Sound investments in school infrastructure can add value to a community and has the potential to improve student achievement. But when is the investment sound? The short answer, 'when it demonstrates operating efficiency gains and improved student achievement'. I responded to a questionnaire from UNI and thought it would be worthwhile to share.
Q1 - What do you feel better for the students, staff and the city: build a new high school or renovate the current one?
A classic cost-benefit analysis. First and foremost, the environment must support a learning culture. Secondly, it must support efficient delivery of effective instruction. I'm not familiar enough to opine on which is better at this point since most analysis is preliminary at best. I am supportive of the study. I would also encourage the School Board to closely interact with UNI's College of Education - Iowa's preeminent K-12 research institution.
Q2 - The high school is sitting on 17 acres. Do you feel that is big enough?
Land area should not be a determining factor unless land-grabbing parking lots and athletic fields are correlated to student achievement.
Q3- How important is it that the students and teachers work in an environment with air conditioning?
Very important, especially to serve a full year academic calendar (which should be considered immediately).
Q4 - How does the community feel about the parking situation? Is it a problem that many students park on the street instead of in a parking lot?

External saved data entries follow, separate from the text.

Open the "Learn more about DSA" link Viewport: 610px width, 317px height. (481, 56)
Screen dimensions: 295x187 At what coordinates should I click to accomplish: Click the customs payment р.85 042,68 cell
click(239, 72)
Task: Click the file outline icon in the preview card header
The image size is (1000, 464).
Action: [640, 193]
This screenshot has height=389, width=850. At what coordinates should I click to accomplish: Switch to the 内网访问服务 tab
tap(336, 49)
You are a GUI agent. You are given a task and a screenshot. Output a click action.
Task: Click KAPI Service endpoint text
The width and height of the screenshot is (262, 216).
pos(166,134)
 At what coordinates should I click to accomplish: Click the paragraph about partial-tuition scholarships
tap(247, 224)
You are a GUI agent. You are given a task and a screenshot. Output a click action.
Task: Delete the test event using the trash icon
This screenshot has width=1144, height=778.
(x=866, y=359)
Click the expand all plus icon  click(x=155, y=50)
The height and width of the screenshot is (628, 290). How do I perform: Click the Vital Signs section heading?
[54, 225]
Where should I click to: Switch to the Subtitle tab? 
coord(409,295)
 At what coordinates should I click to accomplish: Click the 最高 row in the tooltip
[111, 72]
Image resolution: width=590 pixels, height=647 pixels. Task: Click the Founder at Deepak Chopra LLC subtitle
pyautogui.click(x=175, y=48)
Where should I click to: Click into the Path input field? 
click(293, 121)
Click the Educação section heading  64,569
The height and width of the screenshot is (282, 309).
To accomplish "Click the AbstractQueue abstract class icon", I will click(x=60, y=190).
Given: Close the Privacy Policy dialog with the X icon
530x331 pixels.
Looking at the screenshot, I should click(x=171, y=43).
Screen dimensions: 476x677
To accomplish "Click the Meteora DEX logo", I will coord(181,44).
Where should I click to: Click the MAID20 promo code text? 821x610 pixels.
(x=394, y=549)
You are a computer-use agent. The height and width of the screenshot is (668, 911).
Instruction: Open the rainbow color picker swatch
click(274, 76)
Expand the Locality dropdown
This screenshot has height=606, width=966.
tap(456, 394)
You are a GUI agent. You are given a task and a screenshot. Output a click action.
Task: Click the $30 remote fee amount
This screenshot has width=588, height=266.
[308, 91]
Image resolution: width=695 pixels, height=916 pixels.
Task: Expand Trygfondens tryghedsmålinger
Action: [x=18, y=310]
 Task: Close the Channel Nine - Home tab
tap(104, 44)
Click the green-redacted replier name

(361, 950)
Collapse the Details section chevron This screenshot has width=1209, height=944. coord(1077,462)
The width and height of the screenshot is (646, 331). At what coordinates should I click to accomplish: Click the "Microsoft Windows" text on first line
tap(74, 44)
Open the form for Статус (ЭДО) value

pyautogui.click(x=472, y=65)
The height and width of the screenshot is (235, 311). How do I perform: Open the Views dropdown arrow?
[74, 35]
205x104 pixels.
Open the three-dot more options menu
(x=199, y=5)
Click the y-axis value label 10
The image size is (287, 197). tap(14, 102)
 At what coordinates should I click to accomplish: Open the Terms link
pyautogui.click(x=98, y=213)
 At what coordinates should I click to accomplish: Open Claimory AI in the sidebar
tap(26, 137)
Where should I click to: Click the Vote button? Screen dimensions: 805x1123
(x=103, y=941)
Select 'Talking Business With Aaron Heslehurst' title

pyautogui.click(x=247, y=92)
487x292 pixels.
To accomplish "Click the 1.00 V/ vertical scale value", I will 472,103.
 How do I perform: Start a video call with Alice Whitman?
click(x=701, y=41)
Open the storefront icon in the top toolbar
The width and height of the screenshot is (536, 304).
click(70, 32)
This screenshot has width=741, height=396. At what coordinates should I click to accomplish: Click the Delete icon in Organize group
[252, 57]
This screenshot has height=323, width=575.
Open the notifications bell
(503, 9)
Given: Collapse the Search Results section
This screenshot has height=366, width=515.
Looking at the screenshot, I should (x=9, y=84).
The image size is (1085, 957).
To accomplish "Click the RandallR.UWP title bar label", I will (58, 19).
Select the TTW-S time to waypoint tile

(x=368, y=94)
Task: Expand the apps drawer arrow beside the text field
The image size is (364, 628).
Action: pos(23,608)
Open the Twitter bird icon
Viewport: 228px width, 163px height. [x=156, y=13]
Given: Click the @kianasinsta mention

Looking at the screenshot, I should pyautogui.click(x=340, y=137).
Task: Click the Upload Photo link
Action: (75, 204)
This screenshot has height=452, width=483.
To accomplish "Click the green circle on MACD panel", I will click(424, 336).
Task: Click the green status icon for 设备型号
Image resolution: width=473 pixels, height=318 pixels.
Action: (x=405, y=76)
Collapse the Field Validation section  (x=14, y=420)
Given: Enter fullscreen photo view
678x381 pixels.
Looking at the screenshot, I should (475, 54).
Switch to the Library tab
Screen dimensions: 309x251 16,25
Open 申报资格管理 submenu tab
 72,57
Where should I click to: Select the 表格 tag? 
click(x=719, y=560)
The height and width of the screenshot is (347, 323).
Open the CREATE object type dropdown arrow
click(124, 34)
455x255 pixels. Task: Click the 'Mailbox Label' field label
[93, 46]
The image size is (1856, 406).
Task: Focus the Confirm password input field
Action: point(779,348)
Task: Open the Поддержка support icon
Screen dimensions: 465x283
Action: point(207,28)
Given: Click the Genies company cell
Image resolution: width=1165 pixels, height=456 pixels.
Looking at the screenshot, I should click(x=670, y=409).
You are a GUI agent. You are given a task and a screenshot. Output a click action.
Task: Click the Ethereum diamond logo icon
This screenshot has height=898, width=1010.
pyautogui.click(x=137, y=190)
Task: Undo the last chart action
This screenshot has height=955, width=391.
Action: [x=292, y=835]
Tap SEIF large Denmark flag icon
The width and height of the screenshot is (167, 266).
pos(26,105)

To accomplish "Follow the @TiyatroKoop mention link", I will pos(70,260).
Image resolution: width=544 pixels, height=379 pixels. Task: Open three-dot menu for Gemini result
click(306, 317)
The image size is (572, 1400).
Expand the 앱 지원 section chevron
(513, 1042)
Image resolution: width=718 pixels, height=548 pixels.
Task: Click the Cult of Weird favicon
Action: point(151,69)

Parking is mostly adequate, parking policy is the problem. The number of parking slots could be improved through better street/lot designs on Division, 12th St., and the existing lots. Parking demand could be curtailed through permit strategies as well as encouraging alternative methods for transport (car pooling, busing, walking, biking, drop-offs, etc.). If there is a financial disincentive (or incentive) to change driving behaviors to improve parking conditions, it will reduce parking demand.
Q5 - What is the sentimental value of the current high school?
Sentimental value should account for nothing.
Q6- How well is the current high school providing for the students’ educational needs? Are the teachers able to incorporate technology well into the classroom?
Difficult to comment, questions are better answered by the School Board, teachers and student (and parents). We appear to be making gains in meeting student needs; yet student achievement as a function of historical spending should be a key point of study.
Q7 - How well do you think the security is in the high schools? Will it need to be updated?
Policy and strategy should always be reviewed for improvement. We should also avoid hasty responses as a result of improbable events, rather we should review all potential threats, analyze, and implement sensible solutions.
Q8 - How do you feel about the partnerships with the school? Is the community benefiting from its partnership between the city and the school? Is it helpful or harmful for the high school to use UNI’s athletic complex?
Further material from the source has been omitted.